═════ Records provided
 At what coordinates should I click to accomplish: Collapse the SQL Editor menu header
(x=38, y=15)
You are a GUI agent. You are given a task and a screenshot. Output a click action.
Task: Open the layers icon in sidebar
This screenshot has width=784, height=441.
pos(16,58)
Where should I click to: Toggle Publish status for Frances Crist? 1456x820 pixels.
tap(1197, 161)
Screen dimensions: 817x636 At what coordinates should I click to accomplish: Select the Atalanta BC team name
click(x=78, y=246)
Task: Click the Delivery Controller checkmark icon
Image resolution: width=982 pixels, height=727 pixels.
══════════
═════ Records provided
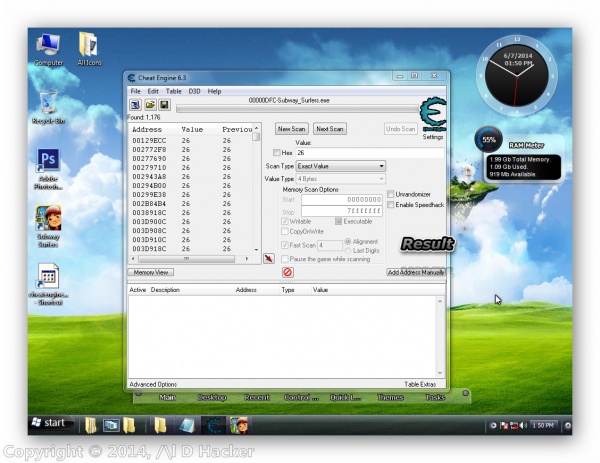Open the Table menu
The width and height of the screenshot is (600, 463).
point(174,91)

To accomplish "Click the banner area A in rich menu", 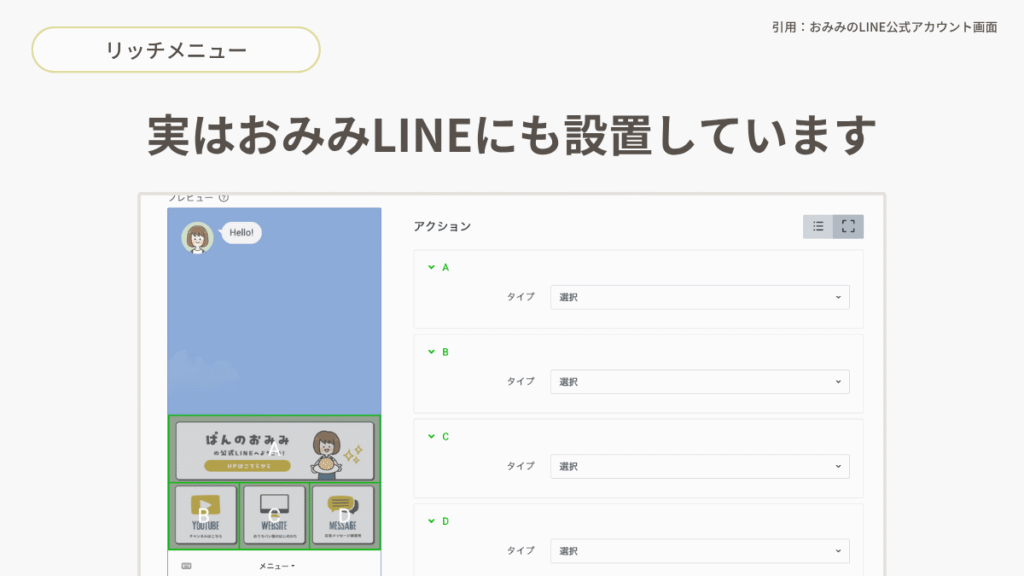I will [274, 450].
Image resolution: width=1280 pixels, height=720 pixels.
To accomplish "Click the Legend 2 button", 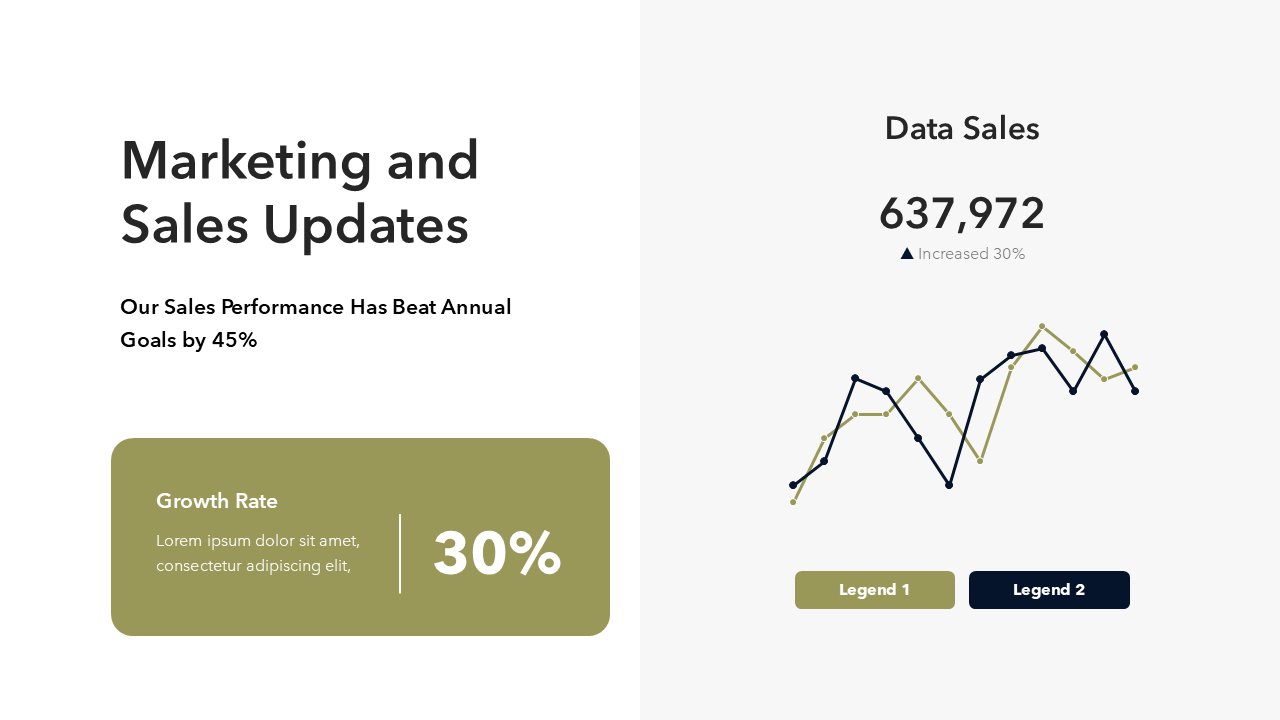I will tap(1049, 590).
══════════
• _Exercise objective_
Retype only the stretch of lines above starting at the one with "At what coordinates should I click to accomplish: Collapse" and stopping at the one with "Image resolution: width=982", exactly as written, with both kept.

• _Answer box_
 At what coordinates should I click to accomplish: Collapse the SQL Editor menu header
(x=38, y=15)
You are a GUI agent. You are given a task and a screenshot. Output a click action.
Task: Open the layers icon in sidebar
This screenshot has width=784, height=441.
pos(16,58)
Where should I click to: Toggle Publish status for Frances Crist? 1456x820 pixels.
tap(1197, 161)
Screen dimensions: 817x636 At what coordinates should I click to accomplish: Select the Atalanta BC team name
click(x=78, y=246)
Task: Click the Delivery Controller checkmark icon
Image resolution: width=982 pixels, height=727 pixels.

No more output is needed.